Gastrointestinal (GI) symptoms occur in around 60% of patients with HSP. These may include a colicky or crampy pain, nausea and/or vomiting. This is due to the deposition of the antibodies in the small blood vessels of the intestine itself. The pain is usually intermittent and may be severe at times. One major complication is that the swollen wall of the intestine may act as a leading point whereby the intestines may “telescope” on itself causing an obstruction known as intussusception. This can cause bloody stools and is a medical emergency, and must be dealt with urgently.

The kidney is involved in 20%-50% of patients with HSP. This is also due to the deposition of antibodies in the wall of the tiny blood vessels of the kidney. It may lead to the spillage of blood and/or protein in the urine. Usually it is detected by a urinalysis, because even if there is blood, it may not be detected by the naked eye. The kidney involvement, should it occur, may not show up for weeks--long after the rash and joints have cleared up. This must be followed closely for at least two months.
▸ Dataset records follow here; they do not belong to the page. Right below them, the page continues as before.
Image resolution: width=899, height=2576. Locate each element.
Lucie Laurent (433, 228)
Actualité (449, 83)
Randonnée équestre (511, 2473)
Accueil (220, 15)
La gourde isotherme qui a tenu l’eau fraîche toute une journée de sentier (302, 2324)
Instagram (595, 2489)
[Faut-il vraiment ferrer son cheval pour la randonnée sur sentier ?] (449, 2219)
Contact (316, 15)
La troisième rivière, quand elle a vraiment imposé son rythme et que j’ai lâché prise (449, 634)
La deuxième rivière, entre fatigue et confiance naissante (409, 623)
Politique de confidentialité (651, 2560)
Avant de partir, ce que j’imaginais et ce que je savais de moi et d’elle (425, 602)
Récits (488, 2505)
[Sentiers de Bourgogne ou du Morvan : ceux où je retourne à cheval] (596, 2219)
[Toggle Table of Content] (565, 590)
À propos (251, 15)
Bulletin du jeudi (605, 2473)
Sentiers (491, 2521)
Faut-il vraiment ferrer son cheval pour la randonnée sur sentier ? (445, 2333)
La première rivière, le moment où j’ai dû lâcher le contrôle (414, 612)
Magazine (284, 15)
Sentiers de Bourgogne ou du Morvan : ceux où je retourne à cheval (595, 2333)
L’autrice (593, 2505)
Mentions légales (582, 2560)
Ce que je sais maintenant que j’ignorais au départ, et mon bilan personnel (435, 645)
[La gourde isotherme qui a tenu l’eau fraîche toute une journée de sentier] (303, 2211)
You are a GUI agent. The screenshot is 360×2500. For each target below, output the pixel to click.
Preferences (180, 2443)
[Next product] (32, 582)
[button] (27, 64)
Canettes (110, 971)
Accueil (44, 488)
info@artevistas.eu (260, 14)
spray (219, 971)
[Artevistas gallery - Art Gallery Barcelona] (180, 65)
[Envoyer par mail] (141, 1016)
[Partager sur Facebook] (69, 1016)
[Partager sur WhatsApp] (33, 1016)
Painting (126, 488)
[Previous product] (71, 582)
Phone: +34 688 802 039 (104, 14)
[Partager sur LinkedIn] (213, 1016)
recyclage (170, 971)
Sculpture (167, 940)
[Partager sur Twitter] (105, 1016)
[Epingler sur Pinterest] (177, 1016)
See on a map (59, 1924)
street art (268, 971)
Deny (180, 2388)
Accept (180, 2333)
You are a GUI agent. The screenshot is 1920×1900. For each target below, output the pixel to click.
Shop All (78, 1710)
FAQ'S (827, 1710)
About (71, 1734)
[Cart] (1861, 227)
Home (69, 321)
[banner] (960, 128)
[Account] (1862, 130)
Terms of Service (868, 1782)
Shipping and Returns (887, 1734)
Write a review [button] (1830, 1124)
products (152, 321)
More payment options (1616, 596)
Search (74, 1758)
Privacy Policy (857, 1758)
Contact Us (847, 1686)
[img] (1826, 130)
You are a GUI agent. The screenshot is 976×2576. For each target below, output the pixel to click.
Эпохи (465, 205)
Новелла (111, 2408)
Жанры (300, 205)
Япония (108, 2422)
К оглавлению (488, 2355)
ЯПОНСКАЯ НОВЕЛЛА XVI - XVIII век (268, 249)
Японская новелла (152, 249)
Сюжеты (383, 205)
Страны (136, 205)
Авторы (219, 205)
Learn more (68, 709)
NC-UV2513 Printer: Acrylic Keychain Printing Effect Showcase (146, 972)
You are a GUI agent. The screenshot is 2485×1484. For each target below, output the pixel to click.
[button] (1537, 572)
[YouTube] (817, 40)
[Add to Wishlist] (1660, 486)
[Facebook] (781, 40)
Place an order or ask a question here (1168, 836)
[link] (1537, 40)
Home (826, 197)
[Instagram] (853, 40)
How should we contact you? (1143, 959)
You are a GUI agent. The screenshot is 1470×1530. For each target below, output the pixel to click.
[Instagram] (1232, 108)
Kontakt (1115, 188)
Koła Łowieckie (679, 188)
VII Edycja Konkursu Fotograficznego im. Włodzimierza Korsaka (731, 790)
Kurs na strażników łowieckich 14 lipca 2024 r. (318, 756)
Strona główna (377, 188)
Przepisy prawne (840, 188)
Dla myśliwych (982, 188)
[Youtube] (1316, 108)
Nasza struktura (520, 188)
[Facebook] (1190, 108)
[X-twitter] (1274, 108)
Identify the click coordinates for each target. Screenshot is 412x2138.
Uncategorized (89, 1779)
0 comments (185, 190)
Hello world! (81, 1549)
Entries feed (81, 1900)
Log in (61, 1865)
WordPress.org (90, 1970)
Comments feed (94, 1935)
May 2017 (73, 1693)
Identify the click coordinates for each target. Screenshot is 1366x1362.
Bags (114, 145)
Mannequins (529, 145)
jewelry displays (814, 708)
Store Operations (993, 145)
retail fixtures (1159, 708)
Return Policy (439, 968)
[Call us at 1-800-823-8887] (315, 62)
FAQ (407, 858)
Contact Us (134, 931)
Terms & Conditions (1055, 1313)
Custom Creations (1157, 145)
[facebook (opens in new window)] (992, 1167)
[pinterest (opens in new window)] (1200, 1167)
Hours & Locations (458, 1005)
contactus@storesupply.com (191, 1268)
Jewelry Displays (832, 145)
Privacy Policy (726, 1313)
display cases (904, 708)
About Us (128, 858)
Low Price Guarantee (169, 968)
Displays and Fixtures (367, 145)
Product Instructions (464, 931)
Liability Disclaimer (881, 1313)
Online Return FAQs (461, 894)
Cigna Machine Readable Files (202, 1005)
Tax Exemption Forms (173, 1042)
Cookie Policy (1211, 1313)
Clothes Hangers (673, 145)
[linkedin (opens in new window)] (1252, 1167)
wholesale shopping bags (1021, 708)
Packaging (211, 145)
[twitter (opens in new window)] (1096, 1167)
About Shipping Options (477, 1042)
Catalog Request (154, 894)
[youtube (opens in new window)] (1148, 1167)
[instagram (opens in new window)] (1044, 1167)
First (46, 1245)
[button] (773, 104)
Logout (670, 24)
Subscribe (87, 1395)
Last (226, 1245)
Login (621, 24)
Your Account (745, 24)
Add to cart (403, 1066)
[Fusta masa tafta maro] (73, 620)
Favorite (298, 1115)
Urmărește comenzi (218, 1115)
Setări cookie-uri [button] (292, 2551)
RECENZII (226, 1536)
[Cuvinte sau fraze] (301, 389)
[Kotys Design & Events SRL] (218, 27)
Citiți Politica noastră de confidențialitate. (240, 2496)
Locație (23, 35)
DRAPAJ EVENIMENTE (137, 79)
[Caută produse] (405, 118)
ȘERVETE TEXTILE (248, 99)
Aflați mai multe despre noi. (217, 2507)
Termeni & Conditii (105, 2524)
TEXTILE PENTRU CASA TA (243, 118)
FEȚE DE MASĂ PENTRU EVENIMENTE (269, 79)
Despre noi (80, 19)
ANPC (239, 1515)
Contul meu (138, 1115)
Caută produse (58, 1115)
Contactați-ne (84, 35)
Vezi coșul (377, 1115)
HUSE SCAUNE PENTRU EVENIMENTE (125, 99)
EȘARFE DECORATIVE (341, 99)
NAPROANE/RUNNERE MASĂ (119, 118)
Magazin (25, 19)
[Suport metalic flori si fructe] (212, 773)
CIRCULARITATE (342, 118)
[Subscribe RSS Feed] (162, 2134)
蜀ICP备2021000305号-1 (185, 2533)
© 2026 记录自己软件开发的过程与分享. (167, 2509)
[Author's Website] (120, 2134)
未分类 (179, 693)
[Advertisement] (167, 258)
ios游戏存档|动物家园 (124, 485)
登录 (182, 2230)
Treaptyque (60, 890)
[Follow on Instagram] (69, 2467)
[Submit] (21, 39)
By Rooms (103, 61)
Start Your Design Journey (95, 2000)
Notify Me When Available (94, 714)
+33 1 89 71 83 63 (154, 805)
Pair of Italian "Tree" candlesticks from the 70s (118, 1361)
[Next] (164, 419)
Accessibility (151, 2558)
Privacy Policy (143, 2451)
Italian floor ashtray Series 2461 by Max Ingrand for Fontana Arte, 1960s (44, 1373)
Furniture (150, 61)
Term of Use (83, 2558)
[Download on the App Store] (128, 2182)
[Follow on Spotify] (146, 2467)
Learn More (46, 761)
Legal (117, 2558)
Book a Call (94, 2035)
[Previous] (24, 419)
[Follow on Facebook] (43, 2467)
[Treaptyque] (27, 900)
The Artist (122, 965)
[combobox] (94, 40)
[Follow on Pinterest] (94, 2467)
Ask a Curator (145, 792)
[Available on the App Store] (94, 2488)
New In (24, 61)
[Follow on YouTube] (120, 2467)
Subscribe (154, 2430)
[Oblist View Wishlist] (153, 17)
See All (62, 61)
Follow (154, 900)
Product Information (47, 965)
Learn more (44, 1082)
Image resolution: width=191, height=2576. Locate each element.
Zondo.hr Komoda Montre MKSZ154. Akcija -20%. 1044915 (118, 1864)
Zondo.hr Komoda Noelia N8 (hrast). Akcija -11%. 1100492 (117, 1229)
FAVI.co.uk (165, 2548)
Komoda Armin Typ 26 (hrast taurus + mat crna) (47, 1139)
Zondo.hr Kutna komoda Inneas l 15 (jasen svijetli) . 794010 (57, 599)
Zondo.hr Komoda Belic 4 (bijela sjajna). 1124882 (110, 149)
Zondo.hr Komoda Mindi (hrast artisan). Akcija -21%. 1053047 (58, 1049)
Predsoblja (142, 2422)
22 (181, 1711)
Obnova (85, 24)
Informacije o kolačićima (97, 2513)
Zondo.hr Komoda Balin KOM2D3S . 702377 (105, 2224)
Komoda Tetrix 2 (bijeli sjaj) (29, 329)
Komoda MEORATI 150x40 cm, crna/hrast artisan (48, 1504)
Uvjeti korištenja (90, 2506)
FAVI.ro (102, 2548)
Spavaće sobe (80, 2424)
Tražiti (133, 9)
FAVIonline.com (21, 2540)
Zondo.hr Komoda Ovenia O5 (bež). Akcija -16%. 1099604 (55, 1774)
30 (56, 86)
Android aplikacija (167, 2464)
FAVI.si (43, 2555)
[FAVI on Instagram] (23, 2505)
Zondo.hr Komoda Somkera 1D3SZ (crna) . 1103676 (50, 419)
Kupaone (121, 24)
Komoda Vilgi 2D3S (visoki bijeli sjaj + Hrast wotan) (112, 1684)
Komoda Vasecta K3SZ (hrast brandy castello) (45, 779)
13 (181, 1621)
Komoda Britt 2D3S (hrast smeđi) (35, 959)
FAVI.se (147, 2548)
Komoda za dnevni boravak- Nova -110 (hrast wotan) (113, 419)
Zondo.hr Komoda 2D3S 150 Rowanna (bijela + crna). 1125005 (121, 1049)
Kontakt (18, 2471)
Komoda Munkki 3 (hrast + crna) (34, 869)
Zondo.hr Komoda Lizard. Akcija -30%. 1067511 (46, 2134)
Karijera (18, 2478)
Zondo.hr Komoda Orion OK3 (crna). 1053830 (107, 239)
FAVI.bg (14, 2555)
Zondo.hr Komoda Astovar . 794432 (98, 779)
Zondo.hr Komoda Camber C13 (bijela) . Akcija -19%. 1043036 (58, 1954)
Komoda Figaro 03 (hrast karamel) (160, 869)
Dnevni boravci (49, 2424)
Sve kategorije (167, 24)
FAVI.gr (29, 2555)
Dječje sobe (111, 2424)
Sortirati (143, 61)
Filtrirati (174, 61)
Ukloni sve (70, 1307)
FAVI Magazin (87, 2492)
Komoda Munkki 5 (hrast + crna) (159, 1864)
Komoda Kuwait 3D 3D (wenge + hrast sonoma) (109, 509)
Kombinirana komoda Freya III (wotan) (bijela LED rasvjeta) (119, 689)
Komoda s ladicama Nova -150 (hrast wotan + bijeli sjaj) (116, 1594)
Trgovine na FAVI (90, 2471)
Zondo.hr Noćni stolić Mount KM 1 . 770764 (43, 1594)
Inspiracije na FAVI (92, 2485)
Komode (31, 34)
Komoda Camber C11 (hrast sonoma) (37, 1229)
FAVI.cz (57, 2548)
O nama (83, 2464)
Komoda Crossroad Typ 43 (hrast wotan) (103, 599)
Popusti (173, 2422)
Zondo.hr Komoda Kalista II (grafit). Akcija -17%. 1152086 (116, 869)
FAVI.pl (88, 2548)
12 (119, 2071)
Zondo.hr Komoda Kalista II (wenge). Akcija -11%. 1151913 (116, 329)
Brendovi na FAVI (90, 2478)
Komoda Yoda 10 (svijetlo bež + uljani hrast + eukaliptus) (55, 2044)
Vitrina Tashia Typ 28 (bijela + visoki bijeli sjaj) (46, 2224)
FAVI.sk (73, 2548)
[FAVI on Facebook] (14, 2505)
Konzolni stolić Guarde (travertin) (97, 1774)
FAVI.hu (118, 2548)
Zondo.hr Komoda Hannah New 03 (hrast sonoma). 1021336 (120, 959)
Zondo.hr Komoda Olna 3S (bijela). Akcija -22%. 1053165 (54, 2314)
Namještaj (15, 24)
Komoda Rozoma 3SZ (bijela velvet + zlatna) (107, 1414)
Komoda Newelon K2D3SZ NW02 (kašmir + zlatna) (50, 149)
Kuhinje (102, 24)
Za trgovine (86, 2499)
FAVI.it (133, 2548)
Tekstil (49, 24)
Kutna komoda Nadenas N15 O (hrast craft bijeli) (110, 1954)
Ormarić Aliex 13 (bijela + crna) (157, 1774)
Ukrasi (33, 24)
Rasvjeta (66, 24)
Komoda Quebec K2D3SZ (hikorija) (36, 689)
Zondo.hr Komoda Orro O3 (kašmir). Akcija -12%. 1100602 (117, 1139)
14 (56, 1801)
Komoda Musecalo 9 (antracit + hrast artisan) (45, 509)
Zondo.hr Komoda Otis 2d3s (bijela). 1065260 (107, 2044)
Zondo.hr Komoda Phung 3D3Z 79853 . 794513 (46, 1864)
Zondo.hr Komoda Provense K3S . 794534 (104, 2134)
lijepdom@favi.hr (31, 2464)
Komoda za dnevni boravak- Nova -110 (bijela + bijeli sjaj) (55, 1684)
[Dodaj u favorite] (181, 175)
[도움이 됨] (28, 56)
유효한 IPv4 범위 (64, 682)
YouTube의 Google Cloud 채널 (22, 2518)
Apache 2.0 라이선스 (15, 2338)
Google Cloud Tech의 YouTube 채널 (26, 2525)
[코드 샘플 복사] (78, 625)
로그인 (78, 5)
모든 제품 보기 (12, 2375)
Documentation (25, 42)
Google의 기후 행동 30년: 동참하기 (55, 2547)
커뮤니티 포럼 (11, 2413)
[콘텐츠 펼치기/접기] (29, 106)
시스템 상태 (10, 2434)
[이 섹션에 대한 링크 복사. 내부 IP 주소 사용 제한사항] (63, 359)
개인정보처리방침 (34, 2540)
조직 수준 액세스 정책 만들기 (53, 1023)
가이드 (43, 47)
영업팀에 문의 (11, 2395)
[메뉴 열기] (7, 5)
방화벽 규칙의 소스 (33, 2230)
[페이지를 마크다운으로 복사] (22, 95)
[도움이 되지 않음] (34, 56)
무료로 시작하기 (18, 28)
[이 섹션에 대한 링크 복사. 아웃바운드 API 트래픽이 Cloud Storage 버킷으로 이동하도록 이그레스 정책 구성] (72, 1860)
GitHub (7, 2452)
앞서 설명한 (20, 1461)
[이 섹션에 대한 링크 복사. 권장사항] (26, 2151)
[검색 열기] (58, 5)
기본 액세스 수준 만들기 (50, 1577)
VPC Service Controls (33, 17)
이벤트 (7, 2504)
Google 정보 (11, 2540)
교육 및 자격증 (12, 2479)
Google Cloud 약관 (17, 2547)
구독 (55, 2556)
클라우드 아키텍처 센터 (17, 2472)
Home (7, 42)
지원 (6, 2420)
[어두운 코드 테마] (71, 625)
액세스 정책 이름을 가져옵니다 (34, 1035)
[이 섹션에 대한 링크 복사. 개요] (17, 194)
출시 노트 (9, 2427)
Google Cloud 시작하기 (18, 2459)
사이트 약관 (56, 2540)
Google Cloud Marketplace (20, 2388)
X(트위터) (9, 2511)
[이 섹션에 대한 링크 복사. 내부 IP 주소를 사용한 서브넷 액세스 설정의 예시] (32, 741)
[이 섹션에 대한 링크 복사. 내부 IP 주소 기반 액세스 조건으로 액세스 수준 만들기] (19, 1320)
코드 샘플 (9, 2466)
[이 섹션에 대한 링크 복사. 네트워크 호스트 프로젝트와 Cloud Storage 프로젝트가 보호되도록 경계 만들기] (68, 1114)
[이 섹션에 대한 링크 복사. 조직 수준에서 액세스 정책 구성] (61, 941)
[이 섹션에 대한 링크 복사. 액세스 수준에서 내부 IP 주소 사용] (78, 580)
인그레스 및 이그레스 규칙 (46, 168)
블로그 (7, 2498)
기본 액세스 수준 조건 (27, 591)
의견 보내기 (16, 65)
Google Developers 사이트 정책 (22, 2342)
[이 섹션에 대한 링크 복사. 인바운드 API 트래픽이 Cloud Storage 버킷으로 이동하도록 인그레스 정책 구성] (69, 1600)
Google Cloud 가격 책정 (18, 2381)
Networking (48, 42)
HSP primarily affects children. Over 90% of cases are in youngsters under ten years of age. It affects boys more than girls, and is more common in Caucasian and Asian people than in Hispanics or African-Americans.

The history of illnesses is fascinating and HSP is no exception. Schoenlein was a German physician who lived in the early 1800’s. In 1837 he described a group of children who had a rash of the legs, and joint swelling and pain. His protete and student, Dr. Henoch, described a group of children with intestinal complaints and kidney involvement years later. After some time the medical community recognized that they were describing the same illness, and so it became identified as HSP. What is fascinating is that in 1801, a physician named Heberden wrote of a five-year-old child that had “bloody points” on his legs, abdominal pain, blood in his stools and urine, and painful edema of the joints. Sound familiar?

HSP is a self-resolving illness and the treatment is mainly supportive. Non-steroidal anti-inflammatory drugs help with the joint pain; most children will limit their activity accordingly and will rest as needed. If there is significant abdominal pain, a short course of steroids should be considered to minimize the risk for intussusception. Most cases resolve without incidence over a few weeks. The only caveat is that the kidney involvement may not show up for weeks after the rest of the symptoms have cleared up. So the urines should be checked up for two months.

John had an uneventful recovery of his HSP. Within two weeks the rash had subsided. He had rare abdominal complaints and was eating like a champ. The joints were 100% back to normal as was his activity. I checked his urine weekly. After the third week he had some blood and protein in his urine sample. This persisted for three weeks and went from 1+-to-trace-to negative. It has been negative since and we are six weeks out from his initial symptoms.